Pyruvate kinase (PK), an omnipresent and functionally important enzyme, catalyzes the conversion of ADP and phosphoenolpyruvate (PEP) to ATP and pyruvate. The reaction, physiologically irreversible, is a key step in glycolysis, responsible for the final substrate level phosphorylation step. Pyruvate and PEP are also key metabolites that act as precursors for various biosynthesis pathways.

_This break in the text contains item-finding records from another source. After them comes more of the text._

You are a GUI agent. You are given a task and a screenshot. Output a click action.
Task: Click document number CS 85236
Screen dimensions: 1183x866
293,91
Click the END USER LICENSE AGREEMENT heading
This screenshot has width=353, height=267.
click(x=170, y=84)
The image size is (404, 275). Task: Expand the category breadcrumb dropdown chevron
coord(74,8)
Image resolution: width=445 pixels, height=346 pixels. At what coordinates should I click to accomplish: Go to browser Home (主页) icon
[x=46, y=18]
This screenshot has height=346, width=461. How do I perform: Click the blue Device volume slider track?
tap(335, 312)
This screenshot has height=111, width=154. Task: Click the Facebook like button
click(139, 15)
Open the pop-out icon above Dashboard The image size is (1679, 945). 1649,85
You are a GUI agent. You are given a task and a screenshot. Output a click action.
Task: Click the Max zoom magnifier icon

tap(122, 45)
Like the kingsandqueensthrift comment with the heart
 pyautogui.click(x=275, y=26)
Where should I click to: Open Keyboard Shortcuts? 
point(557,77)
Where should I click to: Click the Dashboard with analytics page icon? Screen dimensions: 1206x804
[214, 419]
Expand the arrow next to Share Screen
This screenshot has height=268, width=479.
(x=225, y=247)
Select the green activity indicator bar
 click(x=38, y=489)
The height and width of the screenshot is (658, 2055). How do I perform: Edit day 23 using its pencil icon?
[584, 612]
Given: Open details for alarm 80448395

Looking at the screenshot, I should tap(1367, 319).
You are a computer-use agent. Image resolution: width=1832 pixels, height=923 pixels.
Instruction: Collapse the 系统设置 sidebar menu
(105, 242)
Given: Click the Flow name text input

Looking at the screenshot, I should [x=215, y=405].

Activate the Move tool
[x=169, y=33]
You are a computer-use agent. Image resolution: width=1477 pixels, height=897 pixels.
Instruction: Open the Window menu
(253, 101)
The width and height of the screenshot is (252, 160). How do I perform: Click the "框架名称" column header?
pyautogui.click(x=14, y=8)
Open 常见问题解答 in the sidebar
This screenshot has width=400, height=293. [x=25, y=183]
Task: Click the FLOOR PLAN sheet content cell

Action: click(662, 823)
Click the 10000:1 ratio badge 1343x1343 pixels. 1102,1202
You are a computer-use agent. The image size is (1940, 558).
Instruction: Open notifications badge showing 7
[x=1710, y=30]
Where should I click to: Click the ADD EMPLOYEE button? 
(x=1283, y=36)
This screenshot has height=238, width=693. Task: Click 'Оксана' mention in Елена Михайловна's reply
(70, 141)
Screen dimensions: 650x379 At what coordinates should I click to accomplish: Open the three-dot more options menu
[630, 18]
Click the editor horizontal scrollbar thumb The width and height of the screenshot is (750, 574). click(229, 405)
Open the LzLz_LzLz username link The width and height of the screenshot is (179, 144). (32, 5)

Enzyme cycling provides the means to enhance the sensitivity of enzyme detection systems by amplifying the signal. We have developed a novel enzymatic cycling method mediated by PK from rabbit muscle (RMPK) for the quantitative determination of pyruvate or PEP, which utilizes the reversibility of the reaction in the presence of an excess amount of ATP and IDP. The production rate of ADP or ITP was proportional to the concentration of the substrate. Real-time detection of ADP production was accomplished by including ADP-dependent glucokinase (ADP-GK) from Pyrococcus furiosus and glucose-6-phosphate dehydrogenase as auxiliary enzymes. The limit of detection was estimated as 12 nM of PEP.
Unexpectedly, we observed approximately a 10-fold greater reaction efficiency with Mn2+ over that with Mg2+. However, our results from steady-state kinetics do not explain the differences observed between Mg2+ and Mn2+. It is also surprising that the efficiency of RMPK cycling with Mn2+ was much greater than that of creatine kinase from the same origin which we have previously reported, considering the greater preference of PK for the forward reaction (pyruvate forming).
ADP-GK, one of the auxiliary enzymes, is inactive towards IDP and GDP, so the method should be applicable to other kinases that accept either IDP or GDP.